BEGIN GIVEN RECORDS

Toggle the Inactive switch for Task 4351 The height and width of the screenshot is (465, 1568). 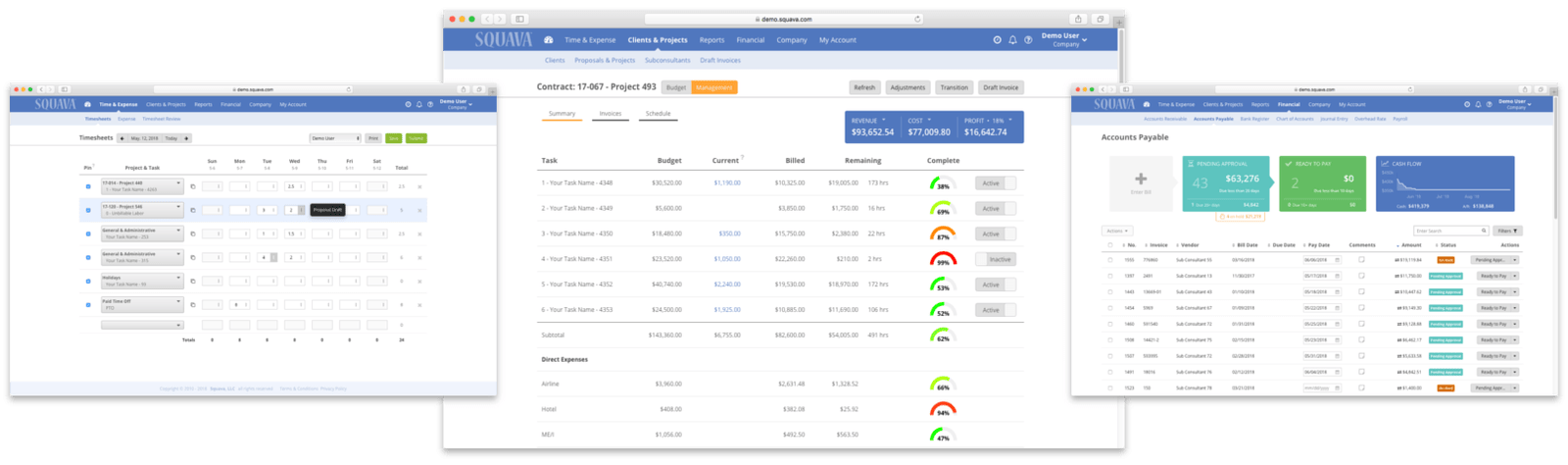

END GIVEN RECORDS
BEGIN GIVEN RECORDS

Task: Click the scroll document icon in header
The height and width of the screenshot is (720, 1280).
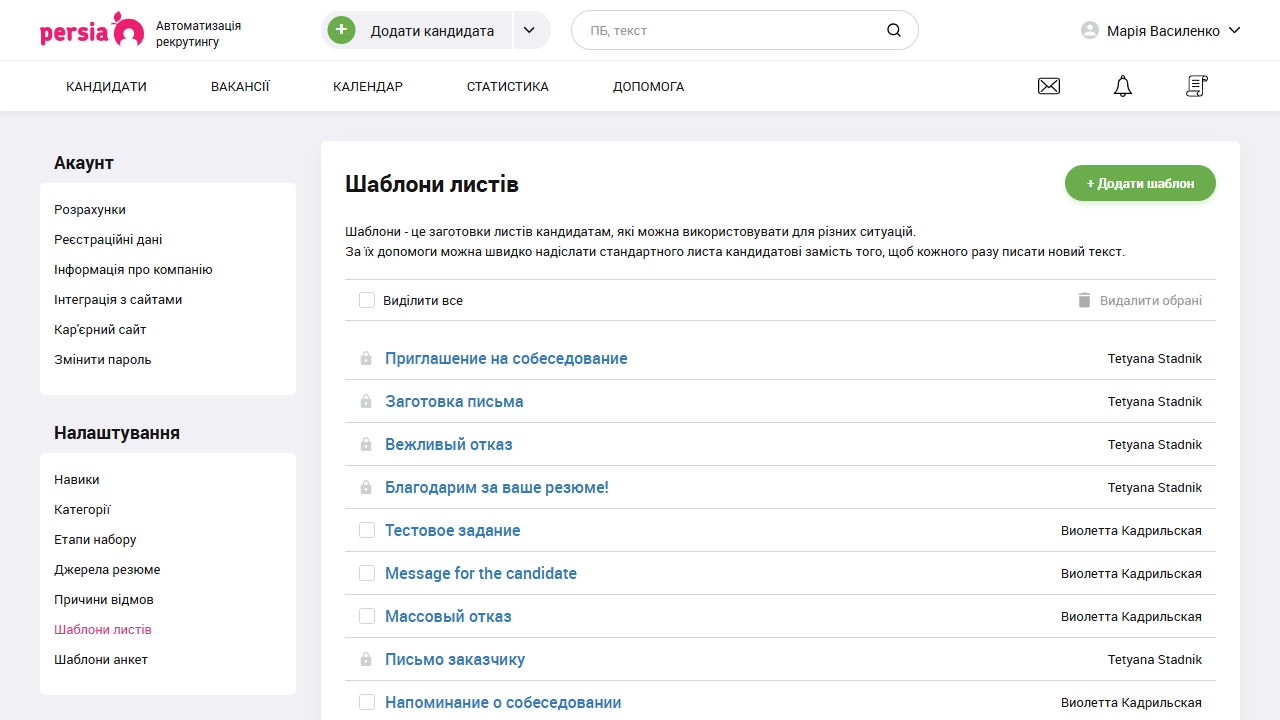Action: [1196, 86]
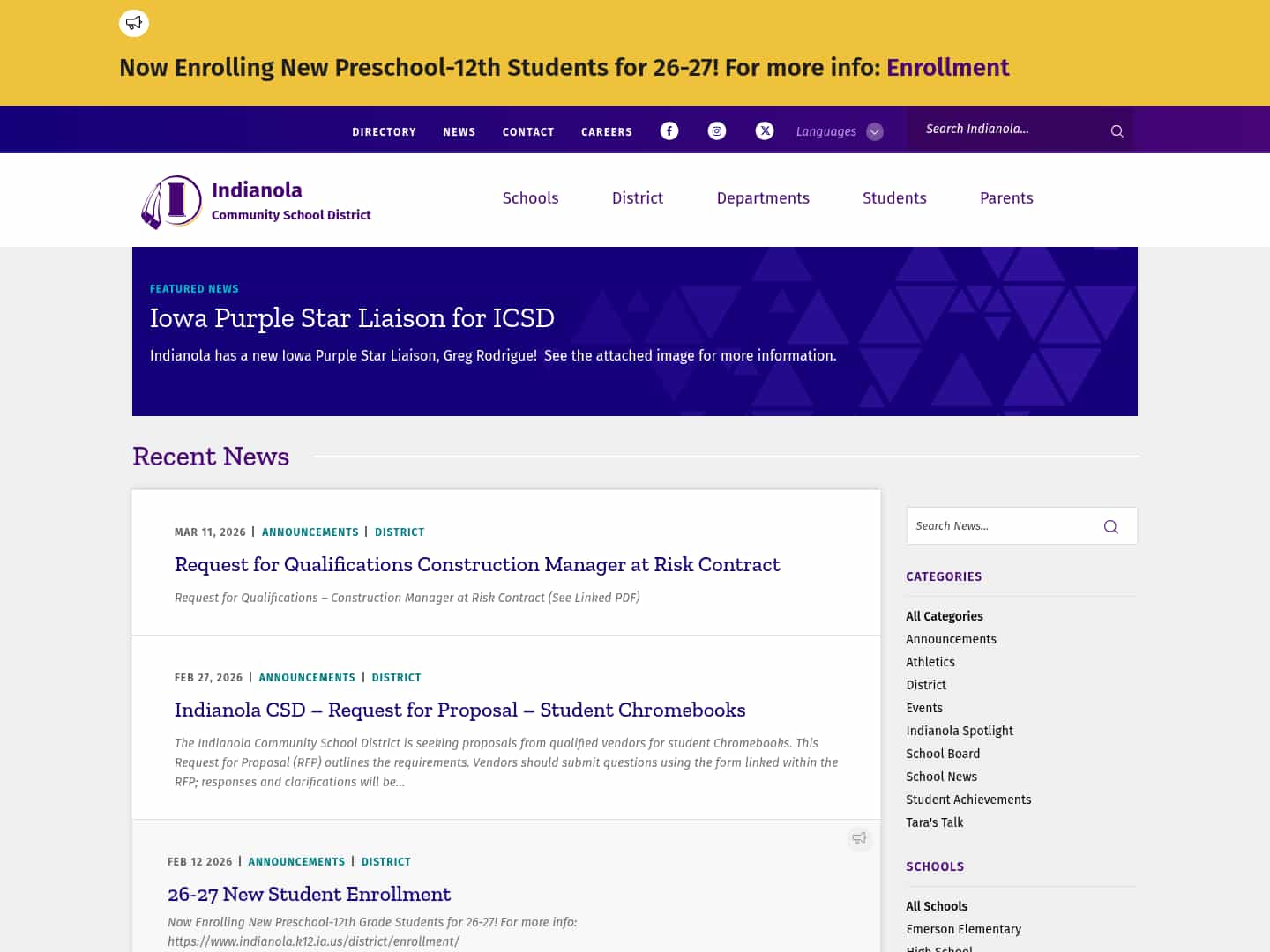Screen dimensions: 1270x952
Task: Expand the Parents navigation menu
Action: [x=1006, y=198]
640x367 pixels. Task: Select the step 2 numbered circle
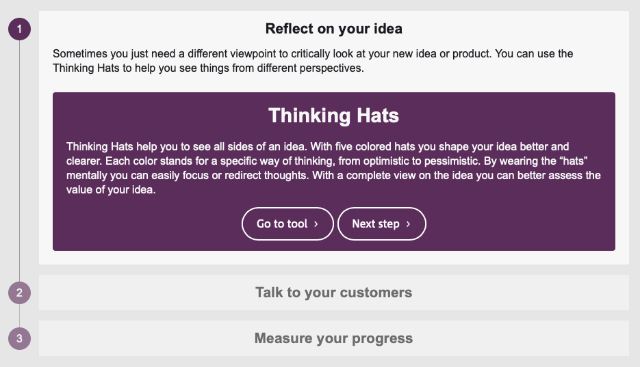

END GIVEN RECORDS

WORK TO COMPLETE:
Restate the lines above from the one containing "Task: Click the" through the one containing "640x367 pixels. Task: Select", inclusive, exactly and without pictures.

SOLUTION:
Task: Click the scroll document icon in header
The height and width of the screenshot is (720, 1280).
Action: [1196, 86]
Screen dimensions: 1270x952
Task: Expand the Parents navigation menu
Action: [x=1006, y=198]
640x367 pixels. Task: Select the step 2 numbered circle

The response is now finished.